» TESTO:
Fammi fare dell’erudizione. Odi et amo di Catullo. C’è chi lo
traduce così (mi piace di più); Odio e amo; vuoi sapere come mai? Non lo so, ma
lo sento, e sono in croce. Si tratta di un distico che qualcuno ha definito. ‘Una
passione in una miniatura’. E’ chiaro che noi non ci entriamo per nulla. Io,
per l’età; tu – se ho ben capito – le miniature in amore le mandi al diavolo.
Croce e delizia volgarizzava il parolaio di Verdi. Ma qui siamo sul banale. A
me piace l’aragosta e il caviale ed anche il migliore champagne francese. E francamente
non credo che a te piaccia l’untuoso e oleoso pollo alla diavola. Oh! qui non
ti arrabbiare! Perché voi donne mai e poi mai tollerate l’ironia del maschio?
Ne avete paura o tedio?

» COMPITI:
a – Rispondi alle seguenti domande sul brano su Catullo:
(i) Con quale espressione qualcuno ha definito il distico di Catullo?
(ii) Quali cibi e quale bevanda piacciono a chi scrive?
(iii) Quale piatto, secondo chi scrive, difficilmente piace alla persona a cui si rivolge?
b – Prosegui il brano su Catullo dopo la sua ultima frase.

» DATI FORNITI:
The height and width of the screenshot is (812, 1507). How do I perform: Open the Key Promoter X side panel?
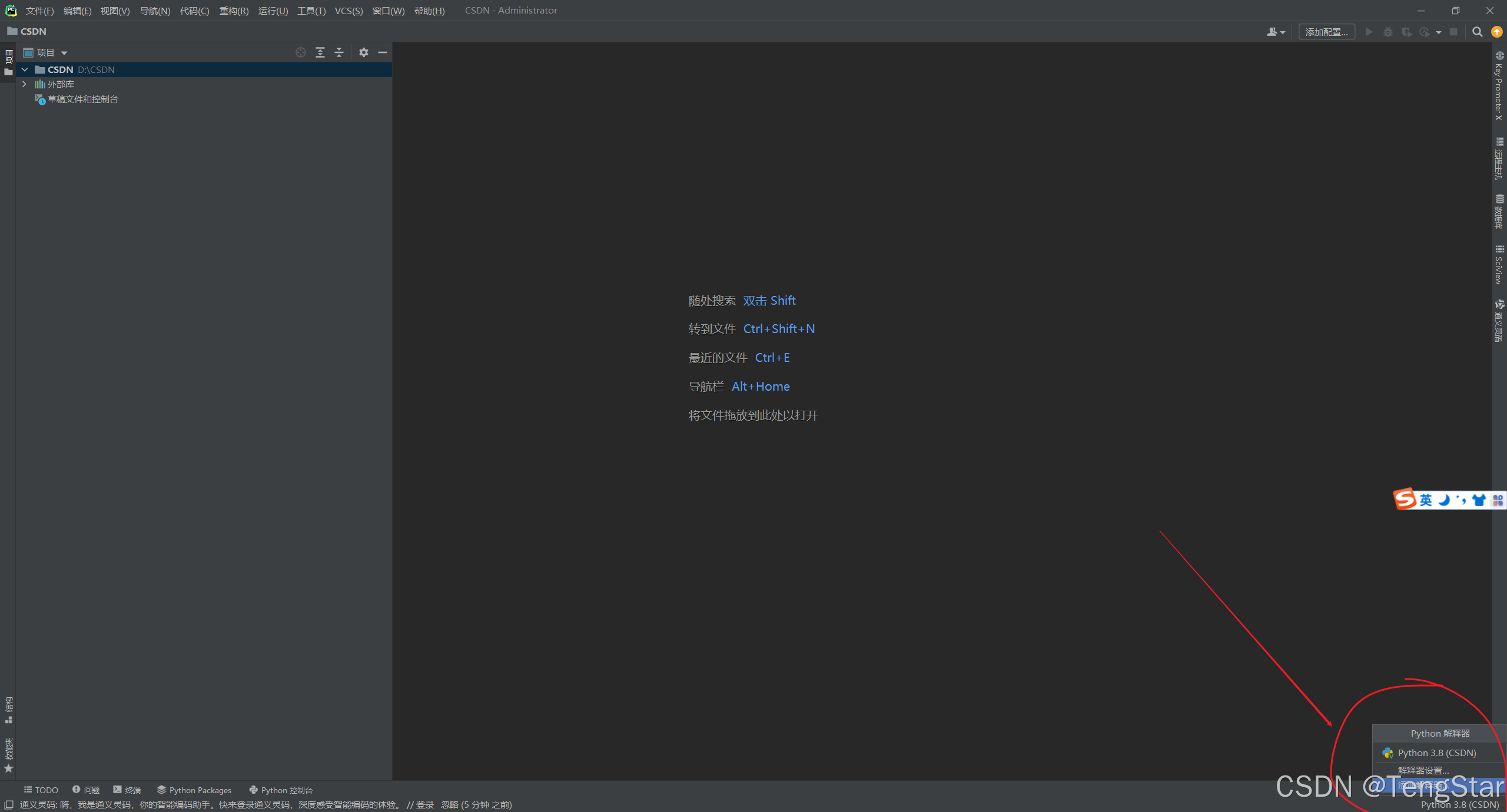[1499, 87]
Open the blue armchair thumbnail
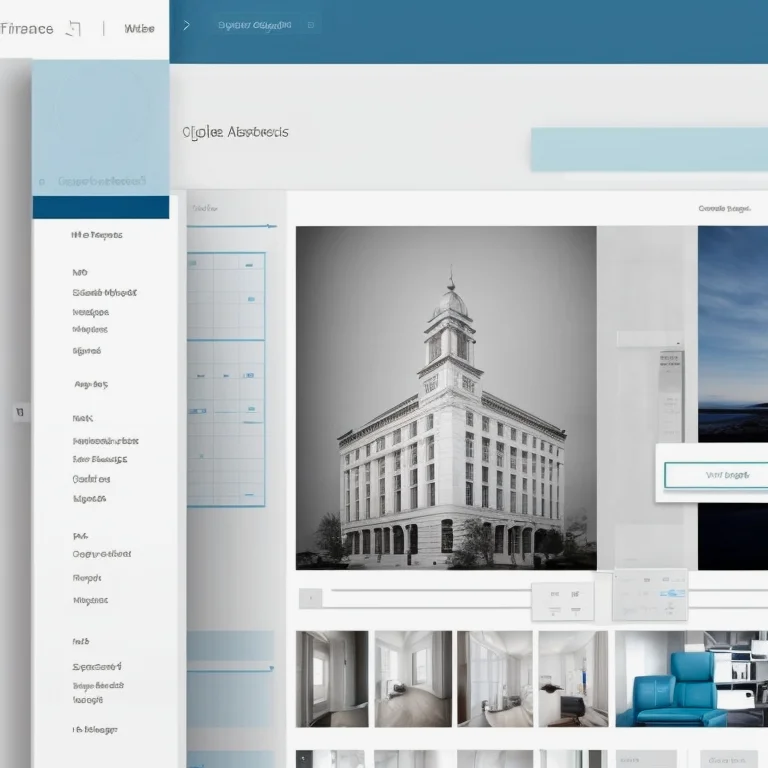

---

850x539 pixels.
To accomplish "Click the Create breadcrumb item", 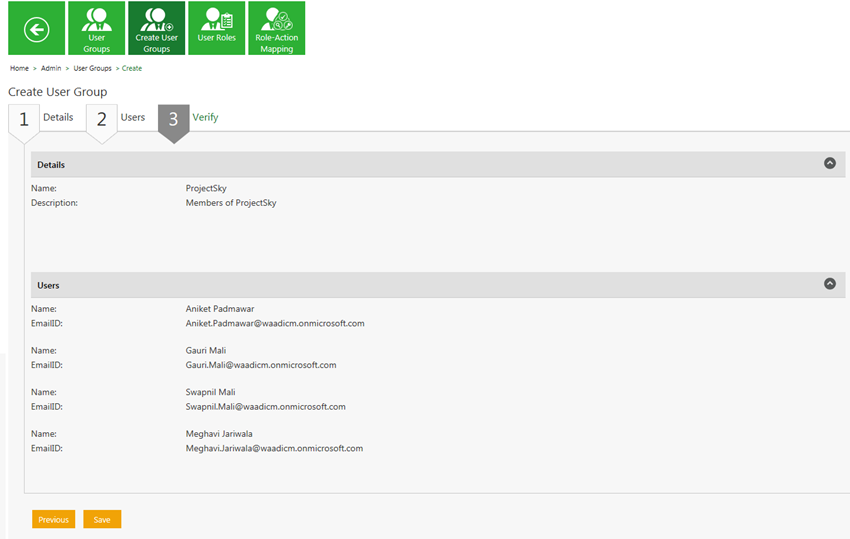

» SOLUZIONI:
a –
(i) "Una passione in una miniatura".
(ii) L'aragosta, il caviale e il migliore champagne francese.
(iii) L'untuoso e oleoso pollo alla diavola.

b –
Tornando al latino, il confronto lo si fa tra Lucrezio e Catullo:
«Entrambi opponevano alla civitas una
ristretta cerchia di uomini accomunati da
un ideale che non coincideva più con quello della collettività. L’uomo di
fronte al cosmo; è l’epicureo Lucrezio. L’uomo di fronte all’amore: è il
neoterico Catullo. La voluptas atque
horror dell’uno e l’odi
et amo dell’altro convergono in un’esperienza profondamente vissuta - fino ad identificarsi col senso stesso
della vita - fuori dall’ambito e senza la mediazione della civitas.» E qui davvero hai cominciato ad odiarmi senza amor. Mi fermo. Anche perché siamo
finiti in politica. Come vedi si tratta in tempo antico di qualcosa che io
individuo in Berlusconi e Grillo. Ma questi sono frittura un po’ mefitica.
Qualcosa ci richiama Vittorio Arfinengo e quel laureato messinese che a non più giovane età va ancora in moto,
potendosi rompere l‘osso del collo. Tutti e due fuggono dalla Civitas, dalla civiltà. Io mi tolgo perché
la civitas mi piace tanto sia che sia
Roma ma anche Bovo a Racalmuto o Santa Lucia di Fiamignano. Mi va di dire:
beate voi donne che tutti ‘sti uzzoli della civitas, sì; civitas no, non li avete.
O mi sbaglio?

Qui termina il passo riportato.